Wahr ist, die Union hat noch zu ihrer Regierungszeit in den 90er Jahren die Augen vor der Realität verschlossen. Eine Integrationspolitik, die diesen Namen verdient hätte, hat nicht stattgefunden. Man war ja offiziell kein Einwande-rungs-Land. Aber auch die Sozialdemokraten müssen sich sagen lassen, dass sie - beeinflusst von den Grünen - mit dem Begriff »multikulturelle Gesellschaft« von den Integrationsproblemen abgelenkt haben, statt sie zu lösen.
Dass die Grünen immer noch von »Multikulti« träumen, muss nicht weiter überraschen. Angst machen muss es aber auch nicht, denn wer hört denn noch hin, wenn eine wie stets uneinsichtige Grünen-Chefin Claudia Roth immer noch nicht in der Wirklichkeit angekommen ist? Es sind nicht die Sozialdemokraten, wie Roth weismachen will, die ein Problem mit der Zukunftsfähigkeit haben. Es ist ihre eigene Partei.
Die Integrationspolitik wacht endlich aus ihrem Tiefschlaf auf. Auch wenn es auf dem Papier so aussieht, als seien Union und SPD in der Sache immer noch meilenweit voneinander entfernt, gibt es doch Anzeichen dafür, dass sich beide Seiten aufeinander zu bewegen.
Für Freitag hat Bundeskanzlerin Angela Merkel nun zu einem Integrationsgipfel ins Kanzleramt eingeladen. Es sieht so aus, als sollte dies ein Startschuss sein für weitere Integrationsmaßnahmen, auch wenn man an das Treffen nicht allzu große Erwartungen stellen sollte. Mehr als ein Show-Gipfel wird es aber schon sein.
Richtig und eigentlich auch selbstverständlich ist es, dass Vertreter der Zuwanderer und Muslime eingeladen sind. Allzu lange ist Politik über statt mit den Migranten gemacht worden.
Vollzogen werden muss künftig der »Wechsel von einer passiven zu einer gestaltenden Zuwanderung«, wie dies Brandenburgs Innenminister Jörg Schönbohm fordert. Vorrangig aber ist es, all die Zuwanderer, die schon bei uns leben, besser einzubinden.

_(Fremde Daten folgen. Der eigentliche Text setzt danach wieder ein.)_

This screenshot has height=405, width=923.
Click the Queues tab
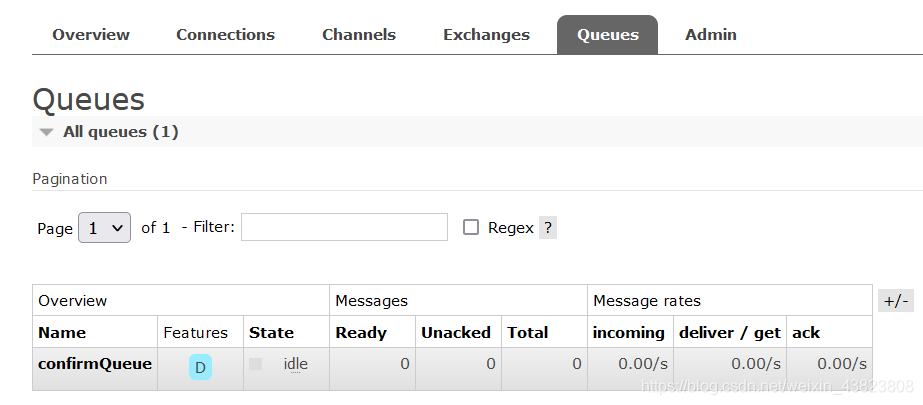tap(607, 35)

An dieser Stelle aber müssen auch die Zuwanderer erheblich stärker gefordert werden. Die Erklärung der Bundesregierung zur Integration setzt erheblich deutliche Pflöcke. Die Bereitschaft, das Grundgesetz und die gesamte Rechtsordnung zu akzeptieren, muss ebenso selbstverständlich sein wie das Erlernen der deutschen Sprache. Und Deutschkurse für Ausländerkinder schon im Kindergarten sind doch Voraussetzung dafür, dass sie in der Schule mitkommen, eine Ausbildung erhalten, einen Arbeitsplatz finden.
Die Mängel bei der Integration sind erkannt, nun heißt es, sie abzustellen. Der Integrationsgipfel muss ein Anfang sein.